When we are unable to meet them, instead of being inspirational, goals can feel defeating

In my own working life, I’ve both participated in and led planning processes focussed on goal setting. Working in organisations I’ve also found taking action towards specific goals can sometimes be difficult. When the action steps to meet set goals are not part of BAU it can be hard to devote the required time; and when circumstances change and new competing priorities emerge what seemed like clear goals become murky and a sense of overwhelm sets in. When we are unable to meet them, instead of being inspirational, goals can feel defeating, like a measure of what we have failed to achieve. This seems to be true in organisational settings and in bigger contexts such as collective efforts to combat global issues.

Slow progress on the UN’s Sustainable Development Goals

In 2015 the United Nations goal setting was aiming high, introducing the Sustainable Development Goals (SDGs) as a holistic blueprint for achieving global sustainability by 2030. The set of 17 interconnected goals aims to address social, economic, and environmental challenges by promoting actions such as poverty eradication, hunger alleviation, gender equality, climate action, sustainable cities, and partnerships for sustainable development, among others. I remember feeling inspired when the SDGs were announced. The vision created by the SDGs in 2015 seemed to provide a path forward. However, the actual progress toward attaining the vision has been dishearteningly slow.

New hope with Inner Development Goals

Recently when a colleague in Europe mentioned the Inner Development Goals (IDGs), I went looking and had reason to feel a renewed hope. The IDG’s aim to address the main obstacle to achieving the SDGs: a collective deficiency in coping with the escalating complexity of our environment and the associated challenges. Seems like that familiar overwhelm leading to inaction. The Inner Development Goal initiative offers a framework of essential skills for sustainable development; it encompasses five dimensions and 23 skills and qualities crucial for leaders addressing the Sustainable Development Goals (SDGs) and for individuals worldwide. They are based on research demonstrating that the inner capacities required for addressing these complexities can be cultivated. The IDG framework is gaining traction in Europe including via three MindShift – Growth that Matters conferences that have been conducted with 3000+ active participants.

Inner growth is at the heart of the Inner Development Goal framework; the first of the five dimensions is ‘Being – Relationship to self’, with the related skills:

Inner Compass
Having a deeply felt sense of responsibility and commitment to values and purposes relating to the good of the whole.

**Directives**
A. Answer these questions using the passage on goal setting:
(i) In what year were the Sustainable Development Goals introduced?
(ii) How many dimensions and how many skills and qualities does the Inner Development Goal framework include?
(iii) How many active participants have taken part in the MindShift – Growth that Matters conferences?
B. In the passage on goal setting, rewrite the paragraph that begins "In 2015 the United Nations goal setting" as a short bulleted list that keeps its main facts.
C. For each statement, say yes or no to whether it agrees with the passage on goal setting, and quote the words that decide it:
(i) The Sustainable Development Goals are made up of 17 interconnected goals.
(ii) The writer heard about the Inner Development Goals from a colleague in Europe.
(iii) The first dimension of the Inner Development Goal framework concerns relationships with others.

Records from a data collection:
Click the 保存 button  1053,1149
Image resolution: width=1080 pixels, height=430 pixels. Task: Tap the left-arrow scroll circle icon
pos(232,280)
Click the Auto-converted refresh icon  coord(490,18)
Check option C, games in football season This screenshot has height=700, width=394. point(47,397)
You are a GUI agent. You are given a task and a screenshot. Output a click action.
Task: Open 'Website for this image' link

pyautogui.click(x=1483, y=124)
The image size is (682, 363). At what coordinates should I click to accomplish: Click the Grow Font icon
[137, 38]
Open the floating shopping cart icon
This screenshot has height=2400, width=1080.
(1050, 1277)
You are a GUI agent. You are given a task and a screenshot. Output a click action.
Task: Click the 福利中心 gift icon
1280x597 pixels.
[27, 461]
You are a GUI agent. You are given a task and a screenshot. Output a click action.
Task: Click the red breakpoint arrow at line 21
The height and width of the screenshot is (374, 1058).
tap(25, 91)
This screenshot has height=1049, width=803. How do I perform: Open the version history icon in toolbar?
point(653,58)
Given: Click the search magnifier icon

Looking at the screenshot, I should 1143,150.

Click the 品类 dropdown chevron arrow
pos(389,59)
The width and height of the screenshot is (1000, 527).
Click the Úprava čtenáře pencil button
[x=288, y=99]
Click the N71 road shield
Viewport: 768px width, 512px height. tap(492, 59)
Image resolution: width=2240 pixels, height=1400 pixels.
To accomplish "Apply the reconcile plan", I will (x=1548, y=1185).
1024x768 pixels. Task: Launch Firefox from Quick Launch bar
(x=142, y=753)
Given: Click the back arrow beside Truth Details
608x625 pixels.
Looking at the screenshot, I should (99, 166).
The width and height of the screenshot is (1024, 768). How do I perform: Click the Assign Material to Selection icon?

**Responses to the exercise**
A.
(i) 2015
(ii) Five dimensions and 23 skills and qualities
(iii) 3000+

B.
- In 2015 the United Nations introduced the Sustainable Development Goals (SDGs) as a holistic blueprint for achieving global sustainability by 2030.
- The 17 interconnected goals address social, economic, and environmental challenges through actions such as poverty eradication, hunger alleviation, gender equality, climate action, sustainable cities, and partnerships for sustainable development.
- The writer felt inspired when the goals were announced and saw them as a path forward.
- Actual progress toward the vision has been dishearteningly slow.

C.
(i) Yes: "The set of 17 interconnected goals"
(ii) Yes: "Recently when a colleague in Europe mentioned the Inner Development Goals (IDGs)"
(iii) No: "the first of the five dimensions is ‘Being – Relationship to self’"